[Linhas brutas]
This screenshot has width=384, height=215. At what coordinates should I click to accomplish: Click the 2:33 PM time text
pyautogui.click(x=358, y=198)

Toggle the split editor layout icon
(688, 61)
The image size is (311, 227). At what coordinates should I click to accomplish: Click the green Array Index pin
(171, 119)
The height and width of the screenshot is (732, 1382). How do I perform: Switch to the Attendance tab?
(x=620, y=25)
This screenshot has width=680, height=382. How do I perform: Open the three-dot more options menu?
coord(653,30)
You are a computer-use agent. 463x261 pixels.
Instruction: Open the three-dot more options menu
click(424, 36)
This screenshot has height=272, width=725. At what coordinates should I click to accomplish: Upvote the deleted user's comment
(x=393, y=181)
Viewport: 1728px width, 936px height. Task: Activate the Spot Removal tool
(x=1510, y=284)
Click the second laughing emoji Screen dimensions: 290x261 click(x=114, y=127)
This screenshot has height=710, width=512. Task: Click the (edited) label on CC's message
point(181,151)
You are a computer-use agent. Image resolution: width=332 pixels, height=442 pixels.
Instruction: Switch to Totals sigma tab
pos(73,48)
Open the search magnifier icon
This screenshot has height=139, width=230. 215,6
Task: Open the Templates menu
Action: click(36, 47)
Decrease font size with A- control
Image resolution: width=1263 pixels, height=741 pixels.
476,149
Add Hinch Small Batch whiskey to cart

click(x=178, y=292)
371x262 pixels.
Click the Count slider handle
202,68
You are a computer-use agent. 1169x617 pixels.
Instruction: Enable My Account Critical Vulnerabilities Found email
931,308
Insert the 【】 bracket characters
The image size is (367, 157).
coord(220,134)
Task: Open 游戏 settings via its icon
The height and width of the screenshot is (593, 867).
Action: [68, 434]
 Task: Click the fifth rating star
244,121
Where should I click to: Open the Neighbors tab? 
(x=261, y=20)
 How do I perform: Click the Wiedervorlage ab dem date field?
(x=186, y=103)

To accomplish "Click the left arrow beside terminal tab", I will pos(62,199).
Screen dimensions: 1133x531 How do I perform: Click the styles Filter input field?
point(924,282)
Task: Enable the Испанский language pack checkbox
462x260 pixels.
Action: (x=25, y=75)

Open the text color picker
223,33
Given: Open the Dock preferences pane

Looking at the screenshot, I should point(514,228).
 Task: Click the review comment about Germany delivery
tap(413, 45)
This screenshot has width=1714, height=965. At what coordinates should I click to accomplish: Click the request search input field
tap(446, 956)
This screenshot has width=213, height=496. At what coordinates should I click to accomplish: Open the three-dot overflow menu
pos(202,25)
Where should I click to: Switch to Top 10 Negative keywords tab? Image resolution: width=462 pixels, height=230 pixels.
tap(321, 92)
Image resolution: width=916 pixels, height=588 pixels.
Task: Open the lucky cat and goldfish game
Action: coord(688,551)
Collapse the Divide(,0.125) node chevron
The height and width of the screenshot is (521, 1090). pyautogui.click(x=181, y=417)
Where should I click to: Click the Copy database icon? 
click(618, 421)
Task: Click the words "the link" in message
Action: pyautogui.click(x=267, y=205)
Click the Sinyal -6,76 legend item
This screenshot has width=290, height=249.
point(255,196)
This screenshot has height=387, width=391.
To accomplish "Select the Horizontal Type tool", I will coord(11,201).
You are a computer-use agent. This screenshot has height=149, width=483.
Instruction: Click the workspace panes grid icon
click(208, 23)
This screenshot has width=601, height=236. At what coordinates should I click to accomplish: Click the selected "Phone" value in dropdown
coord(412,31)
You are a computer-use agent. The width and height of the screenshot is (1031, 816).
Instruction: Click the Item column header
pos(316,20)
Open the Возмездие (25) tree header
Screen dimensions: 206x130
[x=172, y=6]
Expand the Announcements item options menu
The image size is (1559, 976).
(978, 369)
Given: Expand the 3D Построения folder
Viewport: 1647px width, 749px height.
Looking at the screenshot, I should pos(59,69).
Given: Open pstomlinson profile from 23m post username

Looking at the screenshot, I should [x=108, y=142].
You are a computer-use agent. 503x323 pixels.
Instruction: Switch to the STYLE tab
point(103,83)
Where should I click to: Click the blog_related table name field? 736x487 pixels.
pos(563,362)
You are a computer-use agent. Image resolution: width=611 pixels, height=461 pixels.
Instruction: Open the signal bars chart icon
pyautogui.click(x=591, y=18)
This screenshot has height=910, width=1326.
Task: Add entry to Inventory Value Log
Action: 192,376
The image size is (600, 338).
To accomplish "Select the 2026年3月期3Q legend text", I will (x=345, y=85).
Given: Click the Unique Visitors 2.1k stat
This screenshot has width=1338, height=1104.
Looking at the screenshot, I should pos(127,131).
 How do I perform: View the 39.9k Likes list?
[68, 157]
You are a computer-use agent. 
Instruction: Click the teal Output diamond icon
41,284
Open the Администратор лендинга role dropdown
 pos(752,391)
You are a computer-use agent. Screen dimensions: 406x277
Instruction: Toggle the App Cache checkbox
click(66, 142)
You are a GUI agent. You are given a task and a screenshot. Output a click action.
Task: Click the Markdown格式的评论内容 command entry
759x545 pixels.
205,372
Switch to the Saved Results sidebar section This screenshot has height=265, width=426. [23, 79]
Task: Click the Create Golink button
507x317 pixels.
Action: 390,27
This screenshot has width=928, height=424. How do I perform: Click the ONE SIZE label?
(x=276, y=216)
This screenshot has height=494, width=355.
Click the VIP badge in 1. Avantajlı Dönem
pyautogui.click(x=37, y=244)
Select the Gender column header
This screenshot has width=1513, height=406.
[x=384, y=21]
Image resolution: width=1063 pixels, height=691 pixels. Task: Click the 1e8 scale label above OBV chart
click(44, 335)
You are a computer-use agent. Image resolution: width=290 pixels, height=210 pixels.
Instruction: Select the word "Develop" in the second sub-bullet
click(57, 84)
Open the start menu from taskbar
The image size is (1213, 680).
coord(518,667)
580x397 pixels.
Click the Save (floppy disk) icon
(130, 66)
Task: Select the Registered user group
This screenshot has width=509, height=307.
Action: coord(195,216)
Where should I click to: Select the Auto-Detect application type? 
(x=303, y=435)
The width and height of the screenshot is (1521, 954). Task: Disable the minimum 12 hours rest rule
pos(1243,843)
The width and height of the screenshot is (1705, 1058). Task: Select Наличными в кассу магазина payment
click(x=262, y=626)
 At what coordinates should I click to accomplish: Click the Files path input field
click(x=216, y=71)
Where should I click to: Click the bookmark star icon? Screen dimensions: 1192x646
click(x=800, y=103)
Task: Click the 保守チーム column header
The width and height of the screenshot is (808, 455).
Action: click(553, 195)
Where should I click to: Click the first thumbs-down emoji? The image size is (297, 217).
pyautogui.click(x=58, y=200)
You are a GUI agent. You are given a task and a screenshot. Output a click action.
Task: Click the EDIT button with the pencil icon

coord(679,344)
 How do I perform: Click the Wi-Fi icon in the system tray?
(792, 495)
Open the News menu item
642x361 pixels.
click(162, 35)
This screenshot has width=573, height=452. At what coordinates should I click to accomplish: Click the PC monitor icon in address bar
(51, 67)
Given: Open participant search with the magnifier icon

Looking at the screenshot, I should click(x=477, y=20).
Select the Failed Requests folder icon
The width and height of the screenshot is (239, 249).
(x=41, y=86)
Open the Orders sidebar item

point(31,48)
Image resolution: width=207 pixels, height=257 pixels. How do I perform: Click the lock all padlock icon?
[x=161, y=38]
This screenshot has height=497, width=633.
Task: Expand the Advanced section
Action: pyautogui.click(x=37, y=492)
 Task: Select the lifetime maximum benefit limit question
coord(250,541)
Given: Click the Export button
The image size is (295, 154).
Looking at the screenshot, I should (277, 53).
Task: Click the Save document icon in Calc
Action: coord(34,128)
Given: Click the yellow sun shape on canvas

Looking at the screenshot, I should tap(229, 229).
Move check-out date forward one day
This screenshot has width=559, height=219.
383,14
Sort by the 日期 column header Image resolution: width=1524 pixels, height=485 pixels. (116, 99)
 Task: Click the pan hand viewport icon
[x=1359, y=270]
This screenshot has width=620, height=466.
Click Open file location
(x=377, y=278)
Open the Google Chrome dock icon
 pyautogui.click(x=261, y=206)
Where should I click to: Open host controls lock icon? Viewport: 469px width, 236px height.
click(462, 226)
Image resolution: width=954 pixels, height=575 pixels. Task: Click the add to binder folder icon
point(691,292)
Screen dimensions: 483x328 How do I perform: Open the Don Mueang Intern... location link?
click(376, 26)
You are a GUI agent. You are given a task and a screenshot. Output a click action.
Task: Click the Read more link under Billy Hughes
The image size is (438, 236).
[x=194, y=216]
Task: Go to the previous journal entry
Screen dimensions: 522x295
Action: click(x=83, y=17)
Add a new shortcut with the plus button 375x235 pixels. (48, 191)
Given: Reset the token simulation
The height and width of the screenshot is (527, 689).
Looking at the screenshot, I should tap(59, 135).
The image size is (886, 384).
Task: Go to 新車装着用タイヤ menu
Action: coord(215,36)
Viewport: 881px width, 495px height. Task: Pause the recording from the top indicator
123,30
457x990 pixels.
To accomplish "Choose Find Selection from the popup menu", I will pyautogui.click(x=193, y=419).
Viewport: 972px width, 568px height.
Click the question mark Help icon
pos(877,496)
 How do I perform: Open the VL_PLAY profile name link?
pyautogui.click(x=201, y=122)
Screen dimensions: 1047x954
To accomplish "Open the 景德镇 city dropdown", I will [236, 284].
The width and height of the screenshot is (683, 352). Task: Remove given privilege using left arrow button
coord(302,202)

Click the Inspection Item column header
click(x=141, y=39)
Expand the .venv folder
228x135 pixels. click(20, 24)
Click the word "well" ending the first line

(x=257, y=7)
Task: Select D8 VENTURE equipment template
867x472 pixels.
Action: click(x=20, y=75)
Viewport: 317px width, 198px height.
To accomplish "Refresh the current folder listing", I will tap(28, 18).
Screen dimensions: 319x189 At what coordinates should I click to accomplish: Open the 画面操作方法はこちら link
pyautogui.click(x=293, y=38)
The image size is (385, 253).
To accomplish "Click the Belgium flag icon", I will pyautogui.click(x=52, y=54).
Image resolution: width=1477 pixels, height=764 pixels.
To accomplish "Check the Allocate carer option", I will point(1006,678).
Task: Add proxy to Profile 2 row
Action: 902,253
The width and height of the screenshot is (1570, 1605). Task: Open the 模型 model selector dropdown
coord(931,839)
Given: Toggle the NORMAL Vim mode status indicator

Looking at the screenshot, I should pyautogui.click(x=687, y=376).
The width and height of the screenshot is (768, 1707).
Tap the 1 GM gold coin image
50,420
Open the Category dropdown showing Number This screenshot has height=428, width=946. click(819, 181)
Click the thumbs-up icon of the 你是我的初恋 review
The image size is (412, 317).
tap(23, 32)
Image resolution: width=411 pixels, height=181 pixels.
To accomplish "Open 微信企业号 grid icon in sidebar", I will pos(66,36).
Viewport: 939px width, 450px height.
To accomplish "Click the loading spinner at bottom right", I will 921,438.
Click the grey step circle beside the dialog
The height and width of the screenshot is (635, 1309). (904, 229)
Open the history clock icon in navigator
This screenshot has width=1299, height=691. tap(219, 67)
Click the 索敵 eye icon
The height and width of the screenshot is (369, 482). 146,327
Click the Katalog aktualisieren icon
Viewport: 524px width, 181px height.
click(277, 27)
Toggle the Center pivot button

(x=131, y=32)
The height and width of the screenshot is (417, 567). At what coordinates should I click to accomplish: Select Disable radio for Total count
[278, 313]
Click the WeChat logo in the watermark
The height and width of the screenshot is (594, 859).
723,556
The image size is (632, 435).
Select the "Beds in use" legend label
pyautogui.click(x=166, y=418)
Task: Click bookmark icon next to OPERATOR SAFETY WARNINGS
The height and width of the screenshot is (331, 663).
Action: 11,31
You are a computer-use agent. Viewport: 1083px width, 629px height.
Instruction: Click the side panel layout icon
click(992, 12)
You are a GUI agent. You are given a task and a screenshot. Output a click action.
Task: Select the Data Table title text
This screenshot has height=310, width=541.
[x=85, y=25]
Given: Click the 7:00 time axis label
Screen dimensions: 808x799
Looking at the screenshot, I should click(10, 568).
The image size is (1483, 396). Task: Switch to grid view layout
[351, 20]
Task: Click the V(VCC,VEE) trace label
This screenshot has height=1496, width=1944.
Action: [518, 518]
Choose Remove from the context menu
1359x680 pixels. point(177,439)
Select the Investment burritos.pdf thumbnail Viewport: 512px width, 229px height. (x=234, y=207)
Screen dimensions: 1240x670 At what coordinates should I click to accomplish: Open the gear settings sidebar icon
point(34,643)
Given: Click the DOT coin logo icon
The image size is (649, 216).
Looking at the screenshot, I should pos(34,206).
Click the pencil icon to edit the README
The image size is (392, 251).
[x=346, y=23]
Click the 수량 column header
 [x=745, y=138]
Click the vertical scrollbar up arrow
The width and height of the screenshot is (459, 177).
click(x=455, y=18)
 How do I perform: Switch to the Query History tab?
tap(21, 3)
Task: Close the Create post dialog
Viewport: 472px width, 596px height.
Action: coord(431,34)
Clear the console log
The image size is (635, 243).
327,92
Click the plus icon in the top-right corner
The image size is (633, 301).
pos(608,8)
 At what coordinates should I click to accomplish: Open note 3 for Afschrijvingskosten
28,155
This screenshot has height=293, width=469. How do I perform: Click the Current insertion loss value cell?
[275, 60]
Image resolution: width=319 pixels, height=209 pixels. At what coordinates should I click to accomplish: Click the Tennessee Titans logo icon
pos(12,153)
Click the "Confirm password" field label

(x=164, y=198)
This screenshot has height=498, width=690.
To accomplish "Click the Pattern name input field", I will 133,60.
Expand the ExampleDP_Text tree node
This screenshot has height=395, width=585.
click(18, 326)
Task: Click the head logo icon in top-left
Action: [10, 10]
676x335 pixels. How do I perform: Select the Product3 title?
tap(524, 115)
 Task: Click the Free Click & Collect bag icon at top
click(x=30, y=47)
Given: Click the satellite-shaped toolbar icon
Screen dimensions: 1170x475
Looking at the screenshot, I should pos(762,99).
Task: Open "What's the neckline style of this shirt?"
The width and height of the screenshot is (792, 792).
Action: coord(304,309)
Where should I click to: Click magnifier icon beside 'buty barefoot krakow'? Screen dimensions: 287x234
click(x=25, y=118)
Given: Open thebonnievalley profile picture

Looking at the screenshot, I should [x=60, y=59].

- INSTRUÇÃO:
Reescale as linhas a partir do início até a que contém "point(181,151)", inclusive, e reproduza-as inteiras, com os pedidos. Multiplique por 0,8 só as coordenadas das respostas, arredondando para inteiros com meios para cima, e mantenha inalterados os números dos pedidos e os formatos de exemplo.

- RESULTADO CORRETO:
This screenshot has width=384, height=215. At what coordinates should I click to accomplish: Click the 2:33 PM time text
pyautogui.click(x=286, y=158)

Toggle the split editor layout icon
(550, 49)
The image size is (311, 227). At what coordinates should I click to accomplish: Click the green Array Index pin
(137, 95)
The height and width of the screenshot is (732, 1382). How do I perform: Switch to the Attendance tab?
(x=496, y=20)
This screenshot has width=680, height=382. How do I perform: Open the three-dot more options menu?
coord(522,24)
You are a computer-use agent. 463x261 pixels.
Instruction: Open the three-dot more options menu
click(339, 29)
This screenshot has height=272, width=725. At what coordinates should I click to accomplish: Upvote the deleted user's comment
(x=314, y=145)
Viewport: 1728px width, 936px height. Task: Activate the Spot Removal tool
(x=1208, y=227)
Click the second laughing emoji Screen dimensions: 290x261 click(x=91, y=102)
This screenshot has height=710, width=512. Task: Click the (edited) label on CC's message
point(145,121)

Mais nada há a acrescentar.